À la fin du 19e siècle, les investisseurs — souvent de riches grands industriels — pour qui un (ou des) hôtel(s), surtout de luxe, était généralement leur « danseuse », rivalisaient en ingéniosité pour que leur établissement — dans lequel ils dépensaient sans compter, comme cela peut encore être le cas maintenant — soit le plus moderne, le plus attractif, le plus étonnant et le plus avant-gardiste possibles. Voire le plus extravagant.
L’objectif d’image poursuivi par ces propriétaires passionnés ou mégalo fut que leur hôtel soit l’endroit où il fallait être — the right place to be — et que son prestige et sa modernité le représentent comme LA bonne adresse de la ville. On assistait ainsi à une surenchère de créativité et d’inventivité à chaque ouverture d’hôtel. Il leur fallait le dernier cri en matière de machines, d’accessoires, de mobilier et de stylisme.
Les inventeurs de toutes sortes étaient les bienvenus et étaient reçus avec intérêt par les propriétaires hôteliers.
Nous appellerions cela aujourd’hui, le marketing de l’offre. La clientèle découvrant les améliorations et les heureuses initiatives des uns et des autres, put en apprécier les effets, et se mit à les réclamer au fil du temps lors de ses voyages ici et là.
LES PRÉMICES DU CONFORT
L’hôtellerie a commencé réellement à faire des progrès importants dans le confort à partir de la fin du 18e siècle. Mais, l’antichambre de l’hôtel moderne se situe surtout à partir de la fin du siècle suivant. C’est encore une fois dans le haut de gamme que les bonnes choses ont débuté, comme toujours et comme dans tous les secteurs d’activité.
Jusque-là, pour les voyageurs, il y avait surtout des auberges et des relais de poste, où l’on prenait ses repas en commun avec l’aubergiste et sa famille. L’abreuvoir servait à laver le linge, les commodités n’existaient pas, le souper se résumait généralement à un plat unique.
Il était courant que l’on partageât sa chambre (dont la porte fermait rarement à clef) avec d’autres voyageurs. Cette promiscuité conduisait généralement à interdire l’accès des auberges aux femmes non accompagnées.
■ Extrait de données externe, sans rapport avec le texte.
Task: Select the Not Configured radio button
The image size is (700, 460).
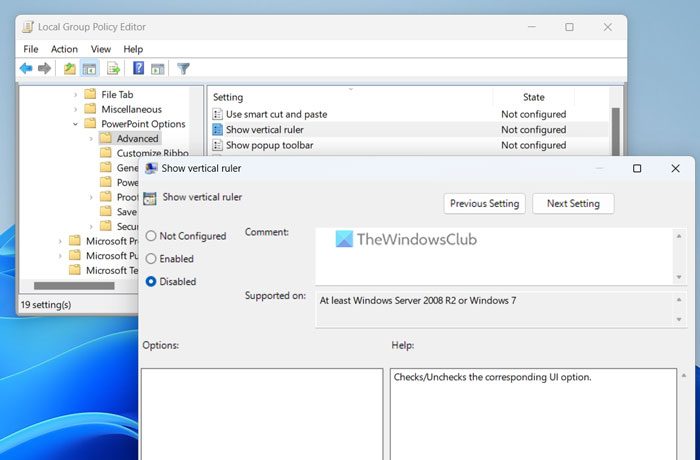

Les établissements où l’on servait des repas n’étaient aussi que rarement des lieux fréquentables pour la gent féminine.
Il faut se tourner vers l’Amérique du Nord pour voir se bouleverser l’hôtellerie, où de grandes nouveautés virent le jour. Le City Hotel de New-York, en 1794, proposait le premier des logements privés, une salle de bal et de banquets. Pour élargir sa clientèle et créer en permanence l’événement local, le Chittenden à Columbus, construit en 1895, fut le premier hôtel à être conçu pour l’accueil de conventions et de réunions de nature professionnelle (ce qu’on appelle aujourd’hui les MICE), avec d’immenses salles de réceptions adaptées.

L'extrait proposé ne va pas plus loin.